Birdman (or The Unexpected Virtue of Ignorance)

Directed by Alejandro González Iñárritu

Birdman has created mixed reactions to its Best Picture Oscar win. A good film though it is, we’re not sure it deserves an Oscar, but then, it is a story about actors being actors – and Hollywood loves stories about themselves!

The black comedy tells the story of an actor Riggan (Michael Keaton), famous for portraying an iconic superhero, ‘Birdman’, as he struggles to stage a Broadway play, battling his ego and tries to recover his family, his career and himself.

Part of what draws you in is the immediacy of the way the film is shot, mostly with hand-held cameras in what looks like one long take, making you feel that you’re right there with the characters.

Reality and illusion play a big part; Riggan’s alter-ego Birdman is a constant presence, battling Riggan’s plans, while the theme of success and what being relevant means in the 21st century, recurs throughout.
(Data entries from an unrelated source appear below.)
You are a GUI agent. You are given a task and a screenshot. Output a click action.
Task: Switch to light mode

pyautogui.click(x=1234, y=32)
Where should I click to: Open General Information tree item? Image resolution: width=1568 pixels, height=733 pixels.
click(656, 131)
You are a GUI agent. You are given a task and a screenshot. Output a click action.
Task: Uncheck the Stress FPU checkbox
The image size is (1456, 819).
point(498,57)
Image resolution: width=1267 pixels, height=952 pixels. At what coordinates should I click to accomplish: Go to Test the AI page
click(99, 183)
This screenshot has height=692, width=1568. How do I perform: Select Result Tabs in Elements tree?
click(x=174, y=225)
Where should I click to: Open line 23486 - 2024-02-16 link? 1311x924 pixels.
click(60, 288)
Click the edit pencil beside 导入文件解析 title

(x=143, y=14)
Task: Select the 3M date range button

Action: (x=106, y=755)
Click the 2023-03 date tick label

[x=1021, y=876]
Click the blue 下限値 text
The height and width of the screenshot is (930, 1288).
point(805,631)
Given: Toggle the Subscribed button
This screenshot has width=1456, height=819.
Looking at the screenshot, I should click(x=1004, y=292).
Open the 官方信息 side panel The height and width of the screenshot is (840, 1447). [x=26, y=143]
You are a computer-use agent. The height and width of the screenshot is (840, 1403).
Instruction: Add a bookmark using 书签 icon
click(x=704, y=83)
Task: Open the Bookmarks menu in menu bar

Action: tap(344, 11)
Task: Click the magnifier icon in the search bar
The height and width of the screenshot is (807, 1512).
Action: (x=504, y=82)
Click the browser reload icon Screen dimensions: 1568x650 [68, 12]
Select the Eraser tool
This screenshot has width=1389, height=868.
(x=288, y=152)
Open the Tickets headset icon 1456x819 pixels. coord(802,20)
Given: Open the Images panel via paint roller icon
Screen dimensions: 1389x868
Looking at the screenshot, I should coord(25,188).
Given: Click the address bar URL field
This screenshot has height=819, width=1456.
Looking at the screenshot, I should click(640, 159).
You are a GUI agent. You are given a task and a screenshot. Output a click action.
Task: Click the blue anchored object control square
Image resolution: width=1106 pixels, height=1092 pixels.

Riggan’s fresh-from-rehab daughter Sam (Emma Stone) tells her father that he doesn’t exist because he “doesn’t even have a Facebook page” yet later, a video of him walking in his underwear through the streets of New York goes viral and helps cement his career comeback.

Stone represents the cynical young generation who are bored so they turn to drugs for excitement, yet she – like everyone else – craves some sort of gratification and meaningful human contact.

At least the actors don’t take themselves too seriously. Lesley (Naomi Watts) is desperate for her big break on Broadway and crying to Riggan’s lover, Laura (Andrea Riseborough), she says, “Why don’t I have any self-respect?” The reply is: “You’re an actress, honey.”

Despite the film’s surrealness and existential nature, there are some hilarious moments mostly involving Ed Norton, and Keaton is as watchable as he has ever been in his career, especially in this comeback tale that has you rooting for him and remembering how much you loved him, way back in the Batman days.